■ WHAT YOU ARE ASKED TO DO
Go through the entries below. Copy out every line that contains "computer".

[[ EXTRACTED ENTRIES, beginning ]]

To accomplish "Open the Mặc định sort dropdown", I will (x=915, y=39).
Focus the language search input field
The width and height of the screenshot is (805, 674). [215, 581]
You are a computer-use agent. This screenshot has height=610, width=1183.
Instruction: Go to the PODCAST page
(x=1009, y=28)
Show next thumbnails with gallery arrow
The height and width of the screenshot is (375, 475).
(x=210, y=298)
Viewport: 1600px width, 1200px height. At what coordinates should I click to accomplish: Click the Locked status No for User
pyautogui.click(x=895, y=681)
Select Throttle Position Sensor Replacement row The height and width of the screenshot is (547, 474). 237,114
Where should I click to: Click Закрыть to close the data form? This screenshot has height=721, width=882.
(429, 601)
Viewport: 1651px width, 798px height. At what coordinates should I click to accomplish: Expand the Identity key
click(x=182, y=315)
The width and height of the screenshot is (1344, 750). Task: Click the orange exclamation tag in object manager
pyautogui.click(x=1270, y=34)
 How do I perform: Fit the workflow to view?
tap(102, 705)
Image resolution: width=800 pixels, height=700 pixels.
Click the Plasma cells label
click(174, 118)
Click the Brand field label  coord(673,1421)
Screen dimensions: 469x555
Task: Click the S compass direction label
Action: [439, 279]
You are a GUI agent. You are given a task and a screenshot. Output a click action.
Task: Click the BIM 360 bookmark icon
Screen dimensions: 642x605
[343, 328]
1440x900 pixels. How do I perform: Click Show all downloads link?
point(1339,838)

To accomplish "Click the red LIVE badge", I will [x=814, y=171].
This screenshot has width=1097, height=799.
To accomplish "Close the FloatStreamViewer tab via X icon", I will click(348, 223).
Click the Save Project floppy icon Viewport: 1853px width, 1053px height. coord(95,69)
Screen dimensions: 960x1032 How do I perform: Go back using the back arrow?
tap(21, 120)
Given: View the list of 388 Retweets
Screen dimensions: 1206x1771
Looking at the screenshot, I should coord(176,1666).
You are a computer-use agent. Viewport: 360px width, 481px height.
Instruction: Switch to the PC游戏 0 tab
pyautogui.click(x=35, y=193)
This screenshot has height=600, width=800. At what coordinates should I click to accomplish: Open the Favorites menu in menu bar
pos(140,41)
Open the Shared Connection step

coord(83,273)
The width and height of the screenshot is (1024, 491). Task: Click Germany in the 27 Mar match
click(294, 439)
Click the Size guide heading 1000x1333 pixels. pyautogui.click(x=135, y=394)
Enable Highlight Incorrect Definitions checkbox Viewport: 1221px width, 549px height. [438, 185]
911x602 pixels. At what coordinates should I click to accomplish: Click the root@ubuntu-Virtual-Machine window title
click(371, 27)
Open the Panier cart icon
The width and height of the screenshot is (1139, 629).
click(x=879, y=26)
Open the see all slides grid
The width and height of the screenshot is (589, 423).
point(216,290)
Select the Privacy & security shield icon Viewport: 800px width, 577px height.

[[ EXTRACTED ENTRIES, end ]]

■ OUTPUT
You are a computer-use agent. This screenshot has height=610, width=1183.
You are a computer-use agent. Viewport: 360px width, 481px height.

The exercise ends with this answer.